Precisamente, para solventar este truco he venido depurando
una estrategia que consiste en cerrar los ojos y preguntarle a la nena qué es
el regalo y que ella desvele el misterio para así no pisar arenas movedizas ni
machacar egos infantiles -que aún recuerdo el disgusto que se llevó cuando me
hizo una flor de plastilina que yo confundí con un monstruo pero en mi defensa
diré que acabábamos de ver Monstruos SA y además aquello podía ser cualquier
cosa menos una flor- para luego abrirlo y mostrarme falsamente emocionada con
sus cuestionadas dotes artísticas.
Y es cierto que yo me voy a casa la mar de contenta con mi
engendro entre la manos, presumiendo de amor maternofilial y de atenciones
pelirrojiles, pero claro, el problema viene cuando pasadas unas horas y
olvidada la emoción, la nena no sólo
continúa reclamando atenciones sobre la cosa, sino que pretende que le dé
utilidad en una dura prueba de confianza. Y ahí viene lo peor.

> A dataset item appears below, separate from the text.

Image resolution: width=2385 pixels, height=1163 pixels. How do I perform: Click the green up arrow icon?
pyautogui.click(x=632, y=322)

Quizá por eso prefiero que los regalos-engendro sean decorativos
en plan cenicero deforme o portarretratos surrealista, que una puede abandonar
a su suerte en cualquier esquina de la estantería sin notar mucho perjuicio en su
vida. En segundo lugar y subiendo en peligrosidad me quedo con los regalos
'útiles' en plan una taza amorfa y con bordes punzantes que hace que todo lo
que metas dentro sepa a buches de barro y es que ya es un drama en sí mismo
tener que ver algo tan horrible recién levantada como para encima echarte ahí
un zumo y dejarte la boca como Carmen de Mairena. Pero lo peor de todo, son sin
lugar a dudas, los regalos que precisan de lucimiento exterior y humillación
pública, tipo llavero con cordón de lana o collar de macarrones pintados con témpera...

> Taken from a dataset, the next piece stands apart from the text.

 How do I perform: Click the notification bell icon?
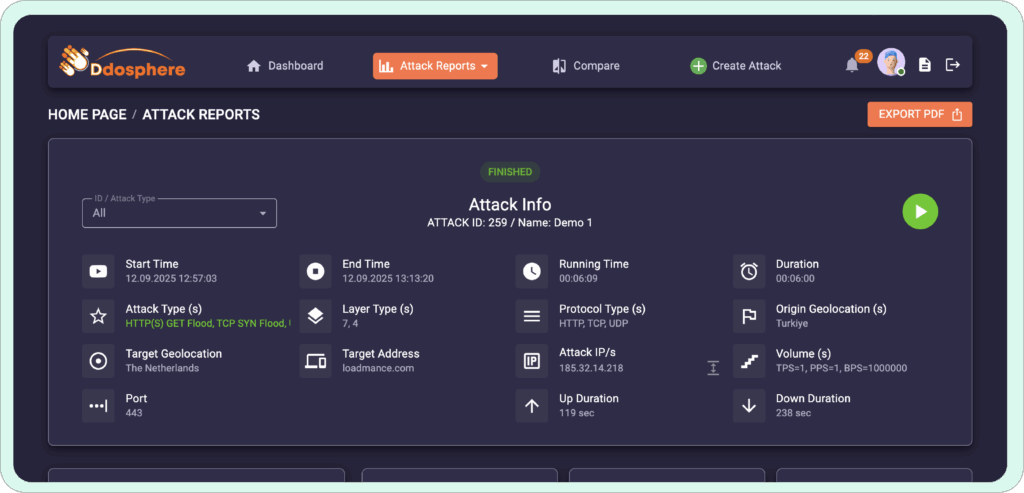pyautogui.click(x=852, y=66)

Como no podía ser de otra manera, yo pillé uno que me hizo la
pelirroja el año pasado y que es para pegarse un tiro sólo con mirarlo, pero
claro, la nena, que se creía que aquello era un Bvlgari por lo menos, quería
que me lo colocara cada día y a pesar de que yo le decía que lo reservaba para
ocasiones especiales, una tarde me vi obligada a ponérmelo ante la insistencia pelirrojil
que me decía que estaba guapísima con mi fabuloso look rematado por un collar
comestible... Un drama.
Y como era
verano, no tenía opción a pañuelo ni nada que escondiera aquello por lo que me
vi obligada a ir con la mano en el pecho como Napoleón para cubrirlo un poco y
no parecer una majara. Porque una es madre pero tiene cierto sentido de la moda
y llevar aquello alrededor del cuello sería un gesto de amor muy grande, que no
digo yo que no, pero también un atentado contra el buen gusto y ya tengo
bastante con mis pelos de loca criadora de gatos callejeros, como para alimentar
esa idea con collares engendro.
Por suerte, la nena que es caprichosa como su madre, decidió
que aquella joya era tan estupenda, que estaría mejor en sus manos. Yo me hice
la herida -no mucho no fuera a cambiar de opinión y me tocara repetir hazaña- pero se lo endiñé y por suerte lo rompió en
dos días por lo que me libré de aquel tormento y de su posible vuelta a mi
cajón de complementos. Eso sí, todavía me queda el llavero de arcilla naranja
flúor y el cuadro de lentejas...
Con lo bien que me vienen a mí las tarjetas regalo.